- Exercises to complete
- a) In the post about being called "he" at work, swap "Friday" for "Monday" and write out again the part that opens with the words containing "It was a little" and closes with "have heard it.".
- b) Answer these about the post about being called "he" at work:
(i) Since what date has the writer been at the workplace?
(ii) How many people asked whether the writer's hair was natural?
(iii) What did the writer have on that day that made the female presentation impressive?

- Selected passage
[start]

A total of two places (so far) have told me that. My bank, and my workplace supervisor. The one I'm going to get into is in the workplace.

I've been there since March 25th, so coming up on a month now, and the only girl that's officially referred to me as "he" has corrected herself in a split second, so I wasn't offended. I've gotten a total of 5 people ask me if my hair is my natural, so at least the wig is doing its job! Up until yesterday, I'd never had anyone refer to me as a male.

It was a little thing, but it still really got to me. One long-term employee was doing the cleanliness checks for the shift before us (they've managed to make me dislike them due to their cleaning habits, and lack of care for the next group), and she said "do we have any complaints?"

I said "It's Friday and I don't want to be here. Does that count?"

Coreena (aka princess) inquired as to what I said because she must not have heard it.

"HIS complaint was saying that HE doesn't want to be here today." Which Princess replied to with "Neither do I."

...

That bugged me all morning. I spent three hours thinking how to approach her and ask why she referred to me as male when I'm clearly NOT presenting male. I had lipstick on today and everything so even I was impressed with my female presentation yesterday.

[end]

- Data supplied
[start]

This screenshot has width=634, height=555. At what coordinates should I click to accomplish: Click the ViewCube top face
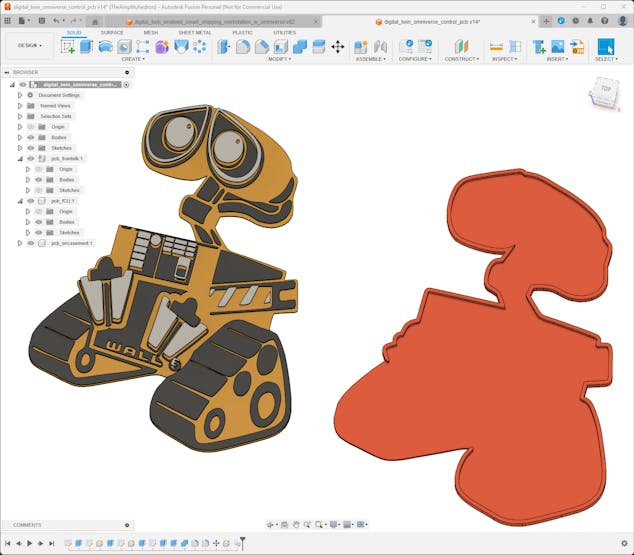(605, 90)
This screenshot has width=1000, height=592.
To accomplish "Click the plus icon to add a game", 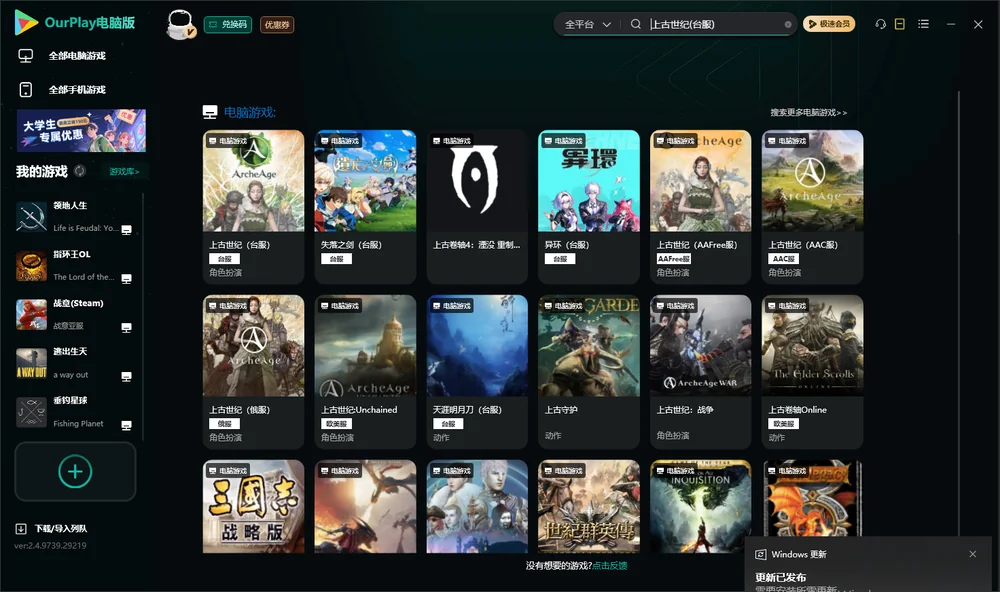I will pyautogui.click(x=75, y=471).
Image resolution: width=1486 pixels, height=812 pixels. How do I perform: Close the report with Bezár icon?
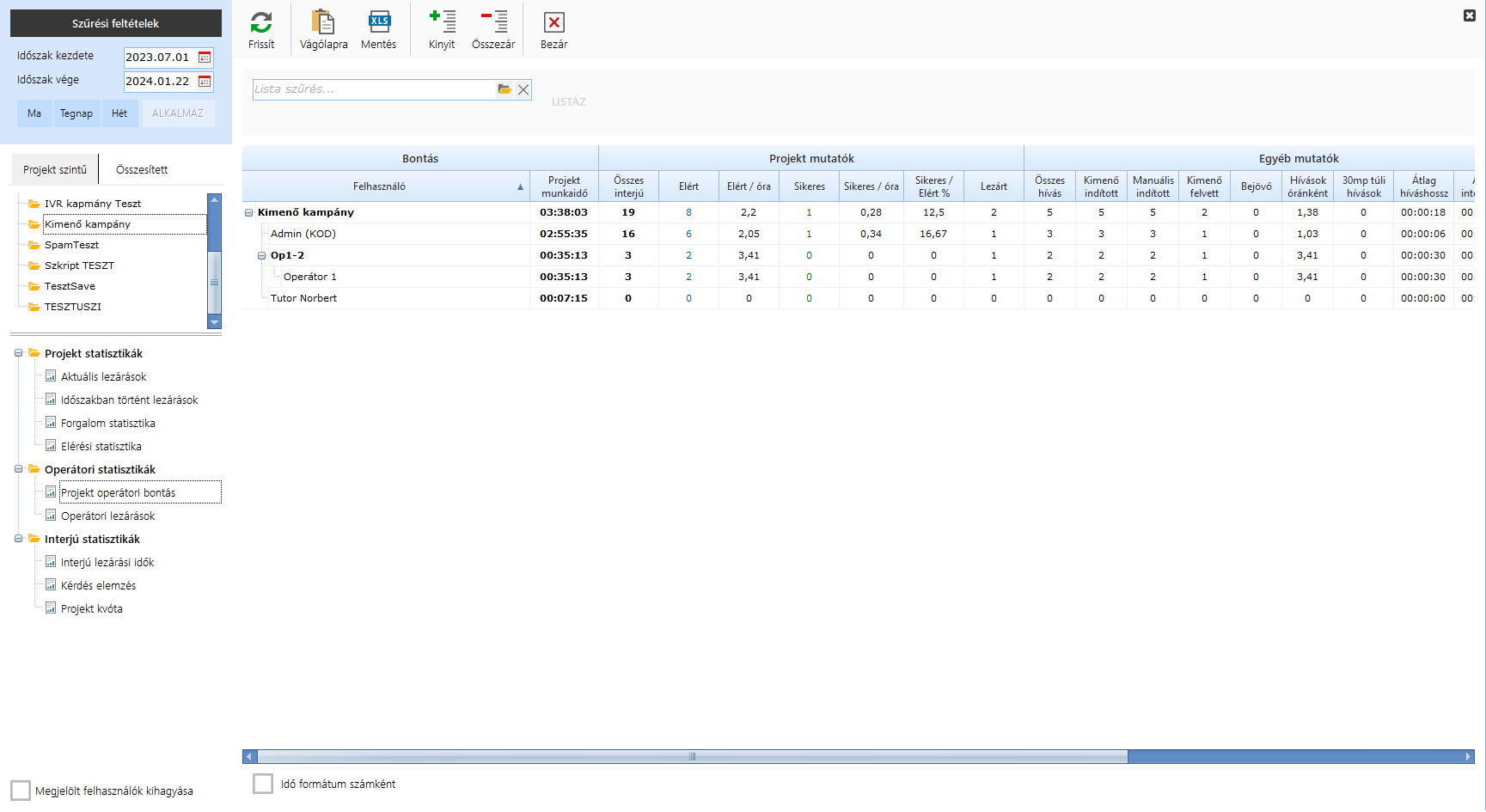coord(554,22)
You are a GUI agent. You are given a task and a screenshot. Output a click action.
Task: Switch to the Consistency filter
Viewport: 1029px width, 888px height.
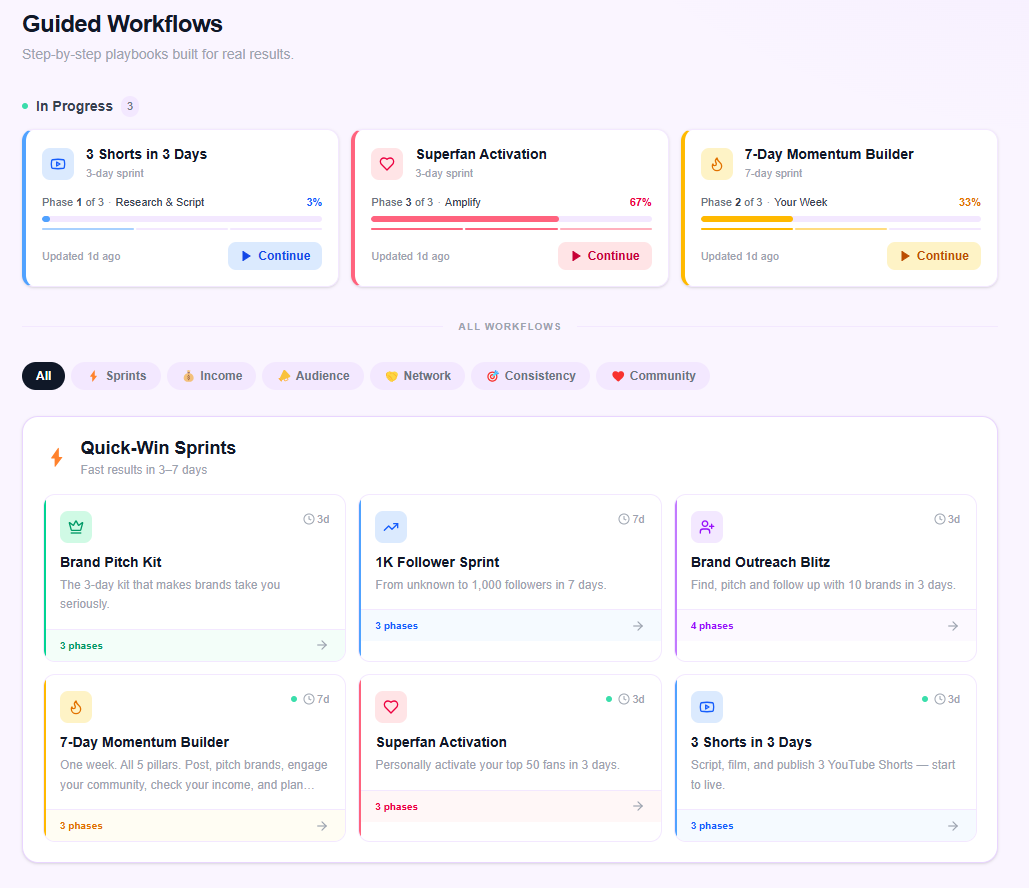[530, 376]
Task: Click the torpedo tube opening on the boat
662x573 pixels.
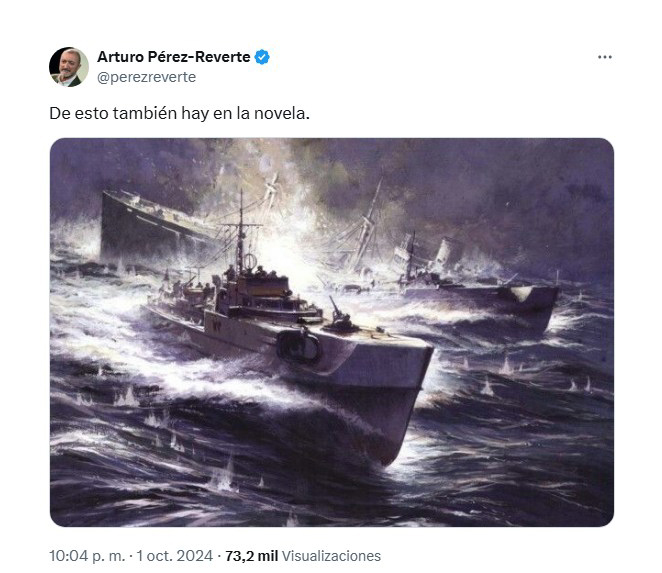Action: pyautogui.click(x=299, y=346)
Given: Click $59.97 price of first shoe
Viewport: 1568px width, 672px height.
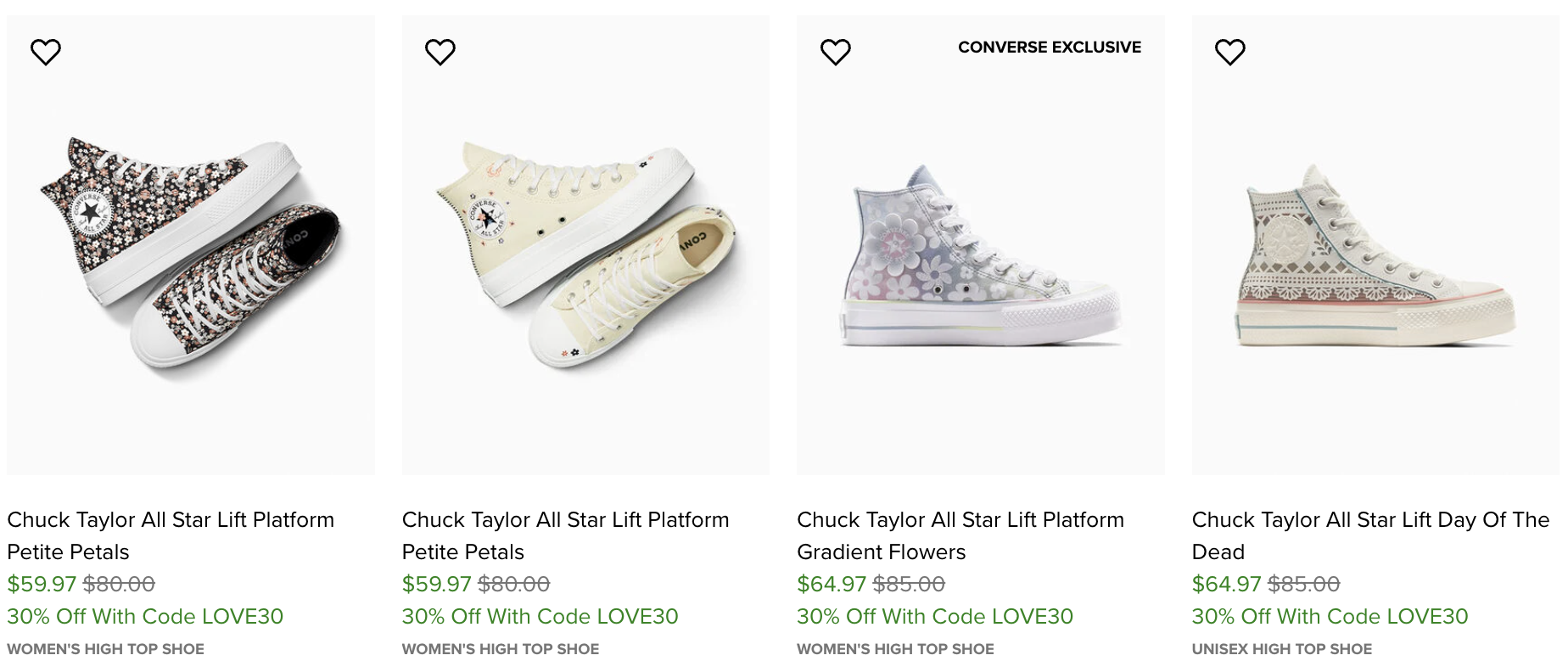Looking at the screenshot, I should (x=42, y=584).
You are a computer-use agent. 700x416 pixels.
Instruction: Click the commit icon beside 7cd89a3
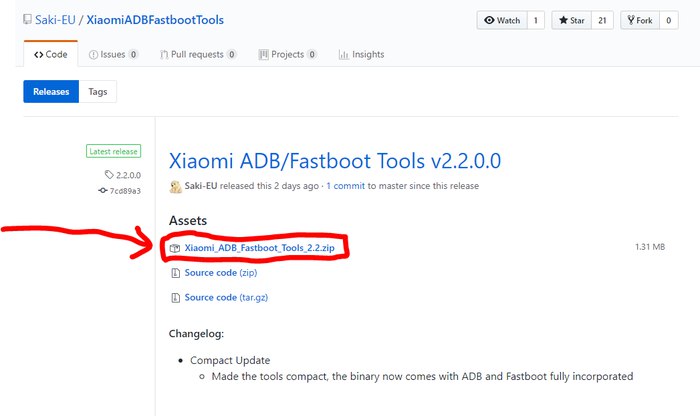coord(102,190)
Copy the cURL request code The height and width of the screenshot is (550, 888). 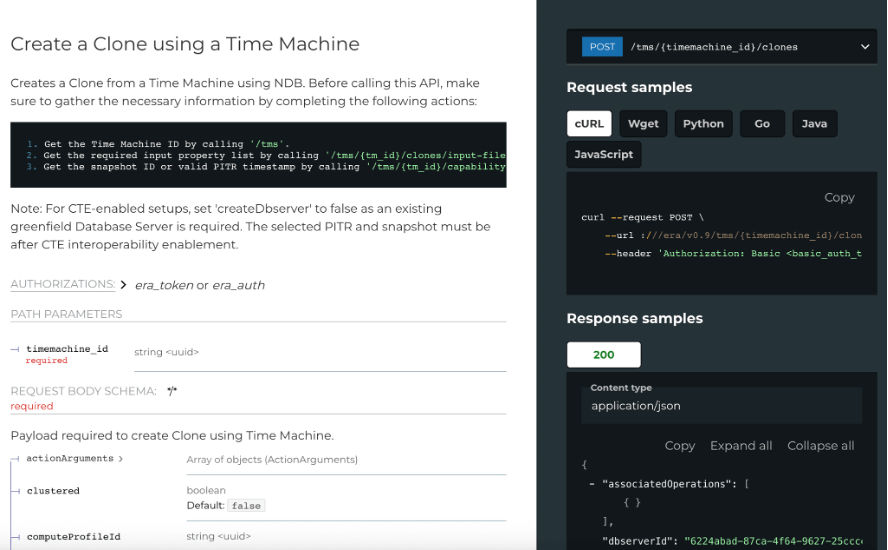point(838,198)

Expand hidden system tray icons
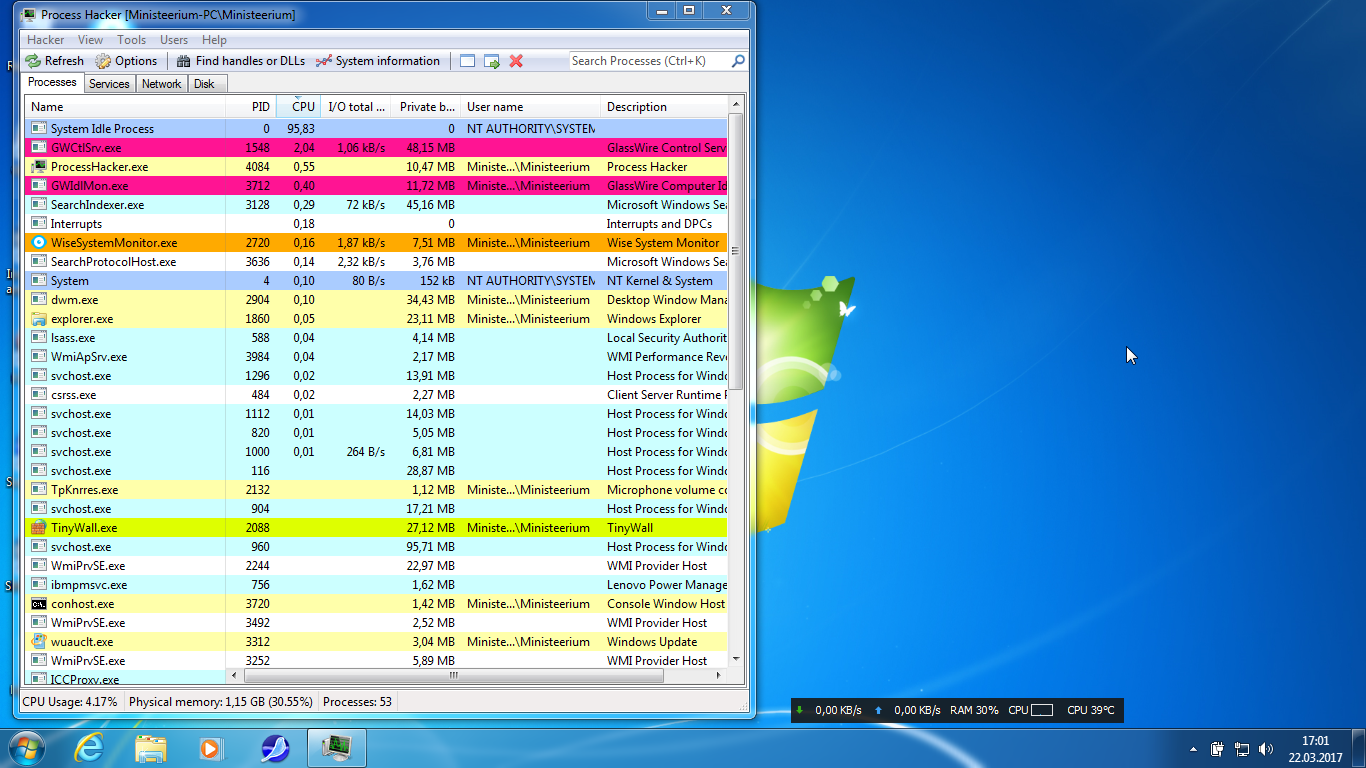pos(1193,748)
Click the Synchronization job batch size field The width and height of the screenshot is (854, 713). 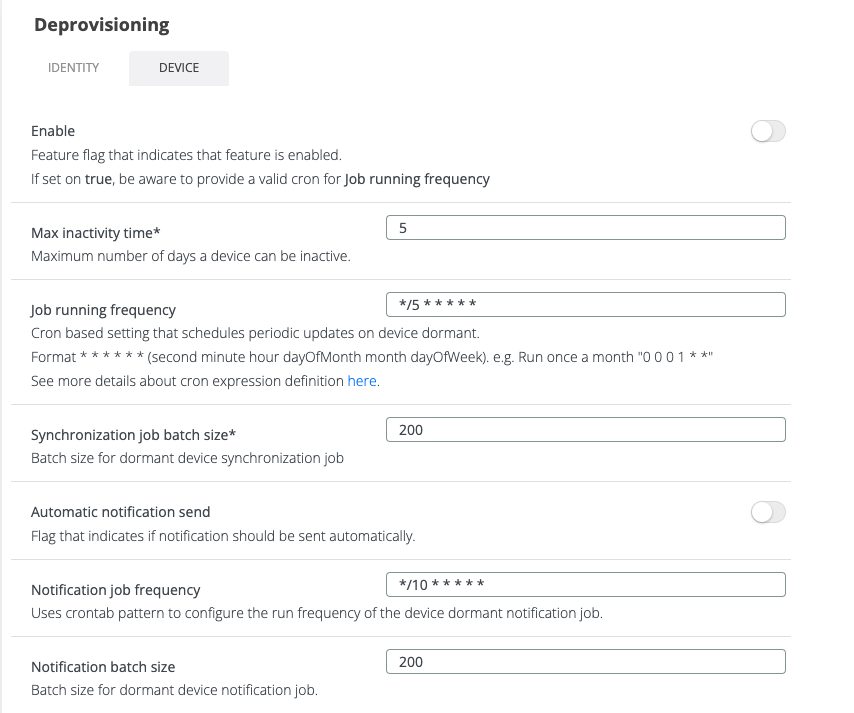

[end]

- Task-by-task answers
- a)
It was a little thing, but it still really got to me. One long-term employee was doing the cleanliness checks for the shift before us (they've managed to make me dislike them due to their cleaning habits, and lack of care for the next group), and she said "do we have any complaints?"

I said "It's Monday and I don't want to be here. Does that count?"

Coreena (aka princess) inquired as to what I said because she must not have heard it.

- b)
(i) March 25th
(ii) 5 people
(iii) Lipstick